— Start of PAGE —

Hash Join

By Alex Merced • 5/18/2026

Core Definition

A Hash Join is a join algorithm that uses a hash table to match rows from two input relations based on their join key values. It is the dominant join algorithm for equi-joins (joins using the = operator) in analytical databases and distributed query engines when neither input is small enough for a broadcast join and the inputs are not pre-sorted on the join key.

Hash joins offer O(n+m) expected complexity (linear in the total input size) with an O(min(n,m)) space requirement for the hash table, making them efficient for large joins that do not fit the specialized conditions of broadcast or sort-merge joins.

The Classic Two-Phase Algorithm

Phase 1 — Build Phase: The smaller of the two join inputs (the “build relation” or “inner relation”) is scanned entirely and loaded into an in-memory hash table. For each row, the join key columns are hashed to produce a bucket index, and the row is inserted into that bucket.

The hash function must distribute keys uniformly across buckets to minimize collision chains. Modern hash join implementations use 64-bit hash functions (xxHash, MurmurHash3) that produce low collision rates even for structured keys like integers and UUIDs.

— End of PAGE —
— Start of EXTRACTED MATERIAL —

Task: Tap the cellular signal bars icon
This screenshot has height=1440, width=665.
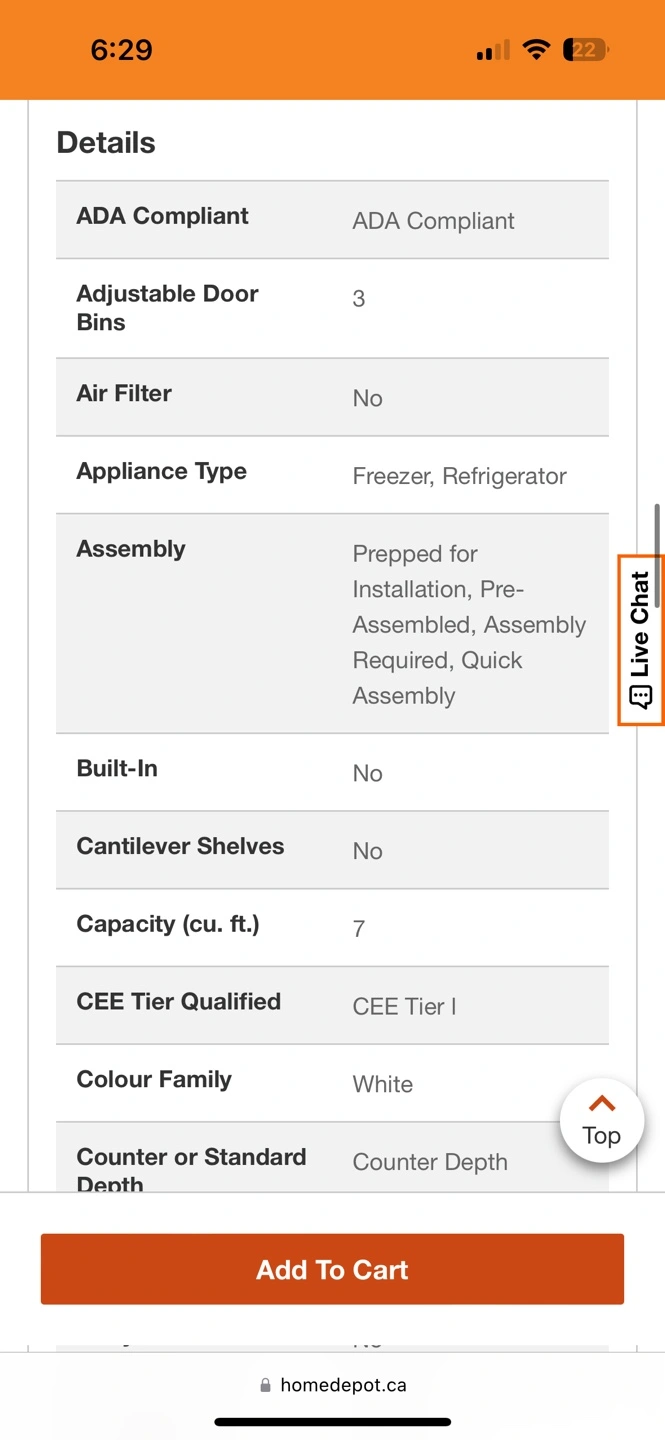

— End of EXTRACTED MATERIAL —
— Start of EXTRACTED MATERIAL —

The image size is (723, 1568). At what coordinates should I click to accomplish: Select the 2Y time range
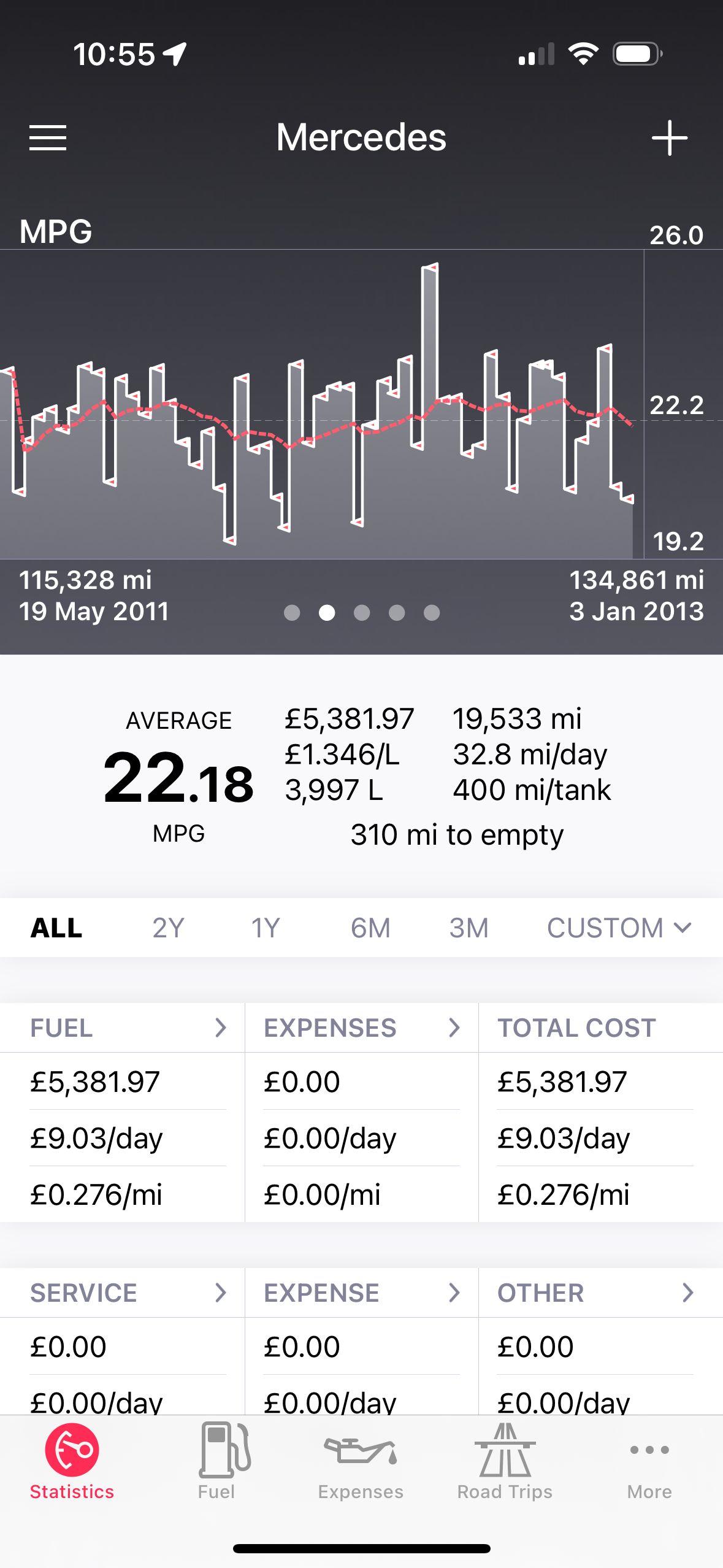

— End of EXTRACTED MATERIAL —
— Start of EXTRACTED MATERIAL —

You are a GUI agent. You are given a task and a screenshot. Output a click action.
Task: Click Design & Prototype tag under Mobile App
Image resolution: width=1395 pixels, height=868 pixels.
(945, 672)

— End of EXTRACTED MATERIAL —

TO BE DONE:
**1.** Please rewrite the paragraph of the hash join page that begins "Phase 1 — Build Phase" as a short list, keeping its main facts.
**2.** Answer these from the hash join page:
(a) Which operator do equi-joins use?
(b) What space does the hash table need?
(c) Which two 64-bit hash functions does the page name?
**3.** From the hash join page, output everything from "By Alex Merced" down to "the join key.", copied word for word.

OUTPUTS FOR THE TASKS:
**1.**
- The build phase is Phase 1.
- The smaller of the two join inputs is the "build relation" or "inner relation."
- The build relation is scanned in full and loaded into an in-memory hash table.
- For each row, the join key columns are hashed to give a bucket index.
- The row is then inserted into that bucket.

**2.**
(a) The = operator.
(b) O(min(n,m)).
(c) xxHash and MurmurHash3.

**3.**
By Alex Merced • 5/18/2026

Core Definition

A Hash Join is a join algorithm that uses a hash table to match rows from two input relations based on their join key values. It is the dominant join algorithm for equi-joins (joins using the = operator) in analytical databases and distributed query engines when neither input is small enough for a broadcast join and the inputs are not pre-sorted on the join key.